Have you ever made or wanted to rely on an informal verbal agreement but assumed that it could not be legally enforced?
In the 1996 movie ‘Jerry Maguire’, Tom Cruise plays a professional sports agent whose world falls apart when the father of an American football prodigy, Frank Cushman, reneges on a purely verbal agreement for the representation of his son and signs a written contract instead with another agent. The title character had previously been assured by the defaulting party: “I don’t sign contracts, but what you do have is my whole word, and it’s stronger than oak”.
Leaving aside unknown gaps in the film such as contractual capacity and whether or not all the key terms were agreed between the parties, if the film’s eponymous hero had made his agreement in Northern Ireland and had the benefit of proper legal advice, he might have retained his star client.

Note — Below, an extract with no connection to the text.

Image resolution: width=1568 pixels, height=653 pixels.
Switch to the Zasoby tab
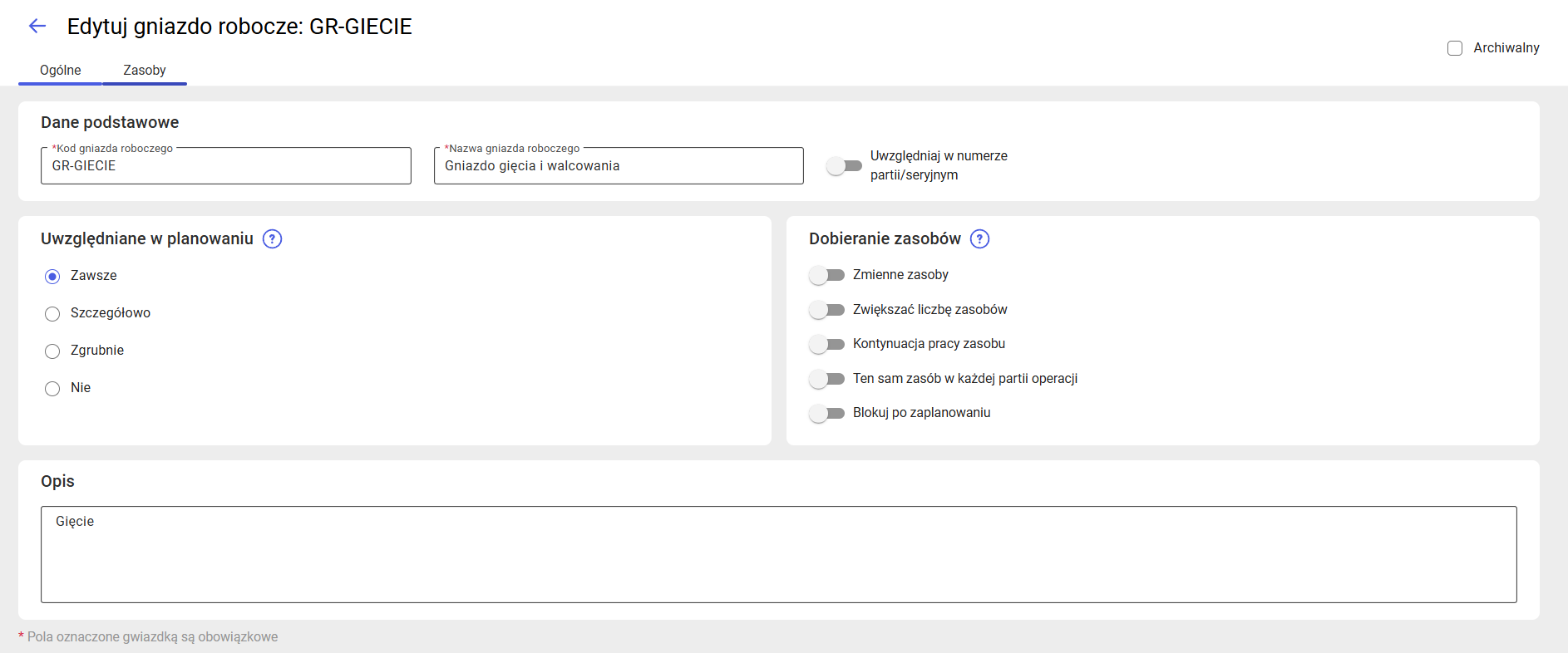coord(145,71)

In this jurisdiction, aside from some specific exceptions such as certain contracts for the sale of land, a legally binding agreement can be made informally and without any need for a formal written contract between the parties. Important agreements, even in the commercial world, are sometimes made by simple word of mouth or are contained in or evidenced by documents which have not been signed by the parties. Such agreements are no less valid or enforceable than formal written contracts, although they may be more difficult to prove if disputed.
In short, if someone refuses to honour an oral agreement that you want to rely on or is denying the agreement’s very existence, don’t just assume that there is nothing you can do. Subject to the presence of the key elements of any contract (including offer, acceptance, consideration and intention to create legal relations), you may have sufficient grounds and evidence to enforce it.
Notwithstanding the above, if you are making an important commercial agreement, the best course is usually to obtain legal advice at an early stage with a view to entering into a formal written contract. Oak might not be stronger than a person’s word of honour, but it is generally more reliable.
While great care has been taken in the preparation of the content of this article, it does not purport to be a comprehensive statement of the relevant law and full professional advice should be taken before any action is taken in reliance on any item covered.